- Obiettivo del compito
Per favore, riporta per intero ogni riga del materiale seguente in cui compare la parola "page".

- Materiale fornito
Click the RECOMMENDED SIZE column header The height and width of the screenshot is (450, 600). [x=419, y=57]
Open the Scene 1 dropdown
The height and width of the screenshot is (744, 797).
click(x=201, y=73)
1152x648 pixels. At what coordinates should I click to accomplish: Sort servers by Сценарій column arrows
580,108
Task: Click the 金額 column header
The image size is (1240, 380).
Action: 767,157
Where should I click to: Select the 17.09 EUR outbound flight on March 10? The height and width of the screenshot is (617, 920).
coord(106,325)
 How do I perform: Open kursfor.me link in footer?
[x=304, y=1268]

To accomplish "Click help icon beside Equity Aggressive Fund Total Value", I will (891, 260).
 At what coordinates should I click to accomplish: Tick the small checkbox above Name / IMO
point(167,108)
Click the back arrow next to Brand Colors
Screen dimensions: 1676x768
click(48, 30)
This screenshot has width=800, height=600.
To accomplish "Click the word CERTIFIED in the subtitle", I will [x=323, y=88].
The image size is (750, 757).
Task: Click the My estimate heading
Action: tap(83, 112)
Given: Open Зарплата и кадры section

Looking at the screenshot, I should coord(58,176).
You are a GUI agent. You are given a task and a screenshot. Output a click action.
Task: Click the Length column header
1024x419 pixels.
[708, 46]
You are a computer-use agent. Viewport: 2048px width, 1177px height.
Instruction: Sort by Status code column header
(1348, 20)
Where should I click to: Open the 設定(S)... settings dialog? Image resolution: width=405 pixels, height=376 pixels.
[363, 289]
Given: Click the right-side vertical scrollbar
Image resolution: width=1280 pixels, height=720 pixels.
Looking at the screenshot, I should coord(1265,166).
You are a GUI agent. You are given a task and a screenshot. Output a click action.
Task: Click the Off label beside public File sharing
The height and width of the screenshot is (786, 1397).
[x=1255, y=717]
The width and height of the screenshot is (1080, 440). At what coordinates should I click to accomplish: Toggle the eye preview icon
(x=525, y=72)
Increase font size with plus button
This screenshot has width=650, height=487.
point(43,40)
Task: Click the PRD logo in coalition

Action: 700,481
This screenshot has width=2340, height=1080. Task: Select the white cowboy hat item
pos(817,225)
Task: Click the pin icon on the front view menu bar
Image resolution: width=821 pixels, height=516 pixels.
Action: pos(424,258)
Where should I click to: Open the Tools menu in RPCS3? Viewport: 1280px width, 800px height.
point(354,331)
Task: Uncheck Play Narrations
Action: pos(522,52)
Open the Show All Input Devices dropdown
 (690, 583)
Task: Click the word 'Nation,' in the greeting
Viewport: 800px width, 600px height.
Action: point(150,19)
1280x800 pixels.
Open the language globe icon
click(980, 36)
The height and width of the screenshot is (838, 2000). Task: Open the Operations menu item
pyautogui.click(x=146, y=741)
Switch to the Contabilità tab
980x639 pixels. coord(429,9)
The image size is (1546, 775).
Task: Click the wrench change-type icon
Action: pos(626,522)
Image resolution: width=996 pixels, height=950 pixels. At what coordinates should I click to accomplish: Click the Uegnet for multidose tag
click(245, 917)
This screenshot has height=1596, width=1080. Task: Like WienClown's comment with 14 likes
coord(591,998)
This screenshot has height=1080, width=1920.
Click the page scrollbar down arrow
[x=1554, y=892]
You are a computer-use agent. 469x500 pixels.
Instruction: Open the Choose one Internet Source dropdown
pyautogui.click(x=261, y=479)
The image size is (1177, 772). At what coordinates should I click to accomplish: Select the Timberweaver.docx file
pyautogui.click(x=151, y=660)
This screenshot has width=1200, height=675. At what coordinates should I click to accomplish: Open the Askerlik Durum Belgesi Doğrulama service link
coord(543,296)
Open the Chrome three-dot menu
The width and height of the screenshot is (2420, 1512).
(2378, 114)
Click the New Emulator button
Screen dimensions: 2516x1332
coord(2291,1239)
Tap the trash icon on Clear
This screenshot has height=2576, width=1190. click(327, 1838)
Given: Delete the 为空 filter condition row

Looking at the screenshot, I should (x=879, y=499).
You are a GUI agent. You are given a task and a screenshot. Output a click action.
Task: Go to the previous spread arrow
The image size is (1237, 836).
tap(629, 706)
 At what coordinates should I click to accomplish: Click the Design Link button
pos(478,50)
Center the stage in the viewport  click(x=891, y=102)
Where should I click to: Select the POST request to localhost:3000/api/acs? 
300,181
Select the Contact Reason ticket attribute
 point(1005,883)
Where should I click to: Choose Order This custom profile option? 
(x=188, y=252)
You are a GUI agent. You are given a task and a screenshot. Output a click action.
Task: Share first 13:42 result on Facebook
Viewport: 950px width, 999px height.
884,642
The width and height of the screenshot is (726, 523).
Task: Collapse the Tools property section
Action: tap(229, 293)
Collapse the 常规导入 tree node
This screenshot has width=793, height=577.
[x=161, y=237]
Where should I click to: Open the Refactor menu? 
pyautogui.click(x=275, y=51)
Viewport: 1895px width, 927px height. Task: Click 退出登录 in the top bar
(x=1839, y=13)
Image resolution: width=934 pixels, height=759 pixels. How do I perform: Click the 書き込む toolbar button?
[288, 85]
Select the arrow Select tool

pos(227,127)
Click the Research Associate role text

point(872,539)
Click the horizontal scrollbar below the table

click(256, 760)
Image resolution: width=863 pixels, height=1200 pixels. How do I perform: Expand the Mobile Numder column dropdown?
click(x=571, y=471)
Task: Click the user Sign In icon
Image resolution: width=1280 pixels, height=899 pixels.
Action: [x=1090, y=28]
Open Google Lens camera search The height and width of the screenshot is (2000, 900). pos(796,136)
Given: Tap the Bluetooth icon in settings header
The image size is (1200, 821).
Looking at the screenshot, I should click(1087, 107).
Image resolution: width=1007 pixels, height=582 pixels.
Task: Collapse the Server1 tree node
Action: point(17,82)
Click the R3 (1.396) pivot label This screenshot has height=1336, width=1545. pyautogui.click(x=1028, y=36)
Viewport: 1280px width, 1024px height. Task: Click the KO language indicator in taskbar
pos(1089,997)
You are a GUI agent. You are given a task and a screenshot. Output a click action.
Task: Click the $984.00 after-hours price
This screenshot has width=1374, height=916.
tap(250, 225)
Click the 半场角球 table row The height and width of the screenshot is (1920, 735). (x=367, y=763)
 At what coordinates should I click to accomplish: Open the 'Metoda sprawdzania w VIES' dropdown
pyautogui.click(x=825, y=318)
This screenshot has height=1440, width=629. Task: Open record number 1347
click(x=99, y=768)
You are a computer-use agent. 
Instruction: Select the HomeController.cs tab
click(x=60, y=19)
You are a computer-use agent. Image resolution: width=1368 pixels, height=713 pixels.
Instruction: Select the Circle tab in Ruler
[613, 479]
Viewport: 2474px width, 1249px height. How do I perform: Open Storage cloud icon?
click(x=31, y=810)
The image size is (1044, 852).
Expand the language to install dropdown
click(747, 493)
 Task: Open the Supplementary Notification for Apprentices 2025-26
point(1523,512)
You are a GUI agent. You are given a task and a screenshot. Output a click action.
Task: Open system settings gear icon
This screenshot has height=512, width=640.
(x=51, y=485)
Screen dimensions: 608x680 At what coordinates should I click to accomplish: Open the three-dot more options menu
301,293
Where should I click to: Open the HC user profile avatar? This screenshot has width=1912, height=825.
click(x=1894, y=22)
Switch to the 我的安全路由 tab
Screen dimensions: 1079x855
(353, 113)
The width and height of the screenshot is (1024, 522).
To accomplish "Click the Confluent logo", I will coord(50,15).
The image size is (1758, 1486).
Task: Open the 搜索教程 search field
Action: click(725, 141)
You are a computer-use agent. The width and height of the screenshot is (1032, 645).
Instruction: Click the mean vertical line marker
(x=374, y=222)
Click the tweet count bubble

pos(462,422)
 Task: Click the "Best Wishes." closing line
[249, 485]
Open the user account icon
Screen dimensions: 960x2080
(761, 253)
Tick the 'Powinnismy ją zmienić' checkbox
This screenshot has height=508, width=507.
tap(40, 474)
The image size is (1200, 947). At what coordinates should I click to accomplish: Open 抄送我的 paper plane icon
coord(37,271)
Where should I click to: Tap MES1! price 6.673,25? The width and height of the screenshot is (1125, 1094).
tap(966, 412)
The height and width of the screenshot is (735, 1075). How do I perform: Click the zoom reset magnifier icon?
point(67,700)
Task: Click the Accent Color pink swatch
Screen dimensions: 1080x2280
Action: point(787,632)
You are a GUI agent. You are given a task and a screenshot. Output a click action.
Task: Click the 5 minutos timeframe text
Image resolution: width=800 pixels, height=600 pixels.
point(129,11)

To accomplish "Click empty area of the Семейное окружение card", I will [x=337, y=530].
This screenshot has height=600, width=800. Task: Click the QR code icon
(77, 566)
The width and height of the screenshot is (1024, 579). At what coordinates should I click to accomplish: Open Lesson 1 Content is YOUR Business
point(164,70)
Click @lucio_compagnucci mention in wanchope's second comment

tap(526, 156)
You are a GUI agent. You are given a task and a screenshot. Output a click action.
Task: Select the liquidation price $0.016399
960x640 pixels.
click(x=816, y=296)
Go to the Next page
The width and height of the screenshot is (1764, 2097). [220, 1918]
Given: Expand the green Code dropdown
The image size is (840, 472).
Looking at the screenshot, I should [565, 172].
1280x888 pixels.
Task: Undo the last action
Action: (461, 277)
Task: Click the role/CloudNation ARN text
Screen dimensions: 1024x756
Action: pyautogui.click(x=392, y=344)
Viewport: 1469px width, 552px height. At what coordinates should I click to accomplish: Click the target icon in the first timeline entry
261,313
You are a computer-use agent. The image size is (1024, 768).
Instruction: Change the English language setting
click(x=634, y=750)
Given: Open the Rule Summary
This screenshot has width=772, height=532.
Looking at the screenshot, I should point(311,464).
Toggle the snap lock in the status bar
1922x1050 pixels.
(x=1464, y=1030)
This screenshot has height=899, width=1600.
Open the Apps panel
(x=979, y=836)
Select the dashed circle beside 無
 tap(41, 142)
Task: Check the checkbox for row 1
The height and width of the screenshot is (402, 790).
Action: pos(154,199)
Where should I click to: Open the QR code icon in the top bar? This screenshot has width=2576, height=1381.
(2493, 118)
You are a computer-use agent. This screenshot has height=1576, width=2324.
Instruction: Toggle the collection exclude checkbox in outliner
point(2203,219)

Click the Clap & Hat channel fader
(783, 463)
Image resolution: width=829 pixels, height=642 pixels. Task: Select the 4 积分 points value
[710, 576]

- Soluzione dell'esercizio
Click the page scrollbar down arrow
Go to the Next page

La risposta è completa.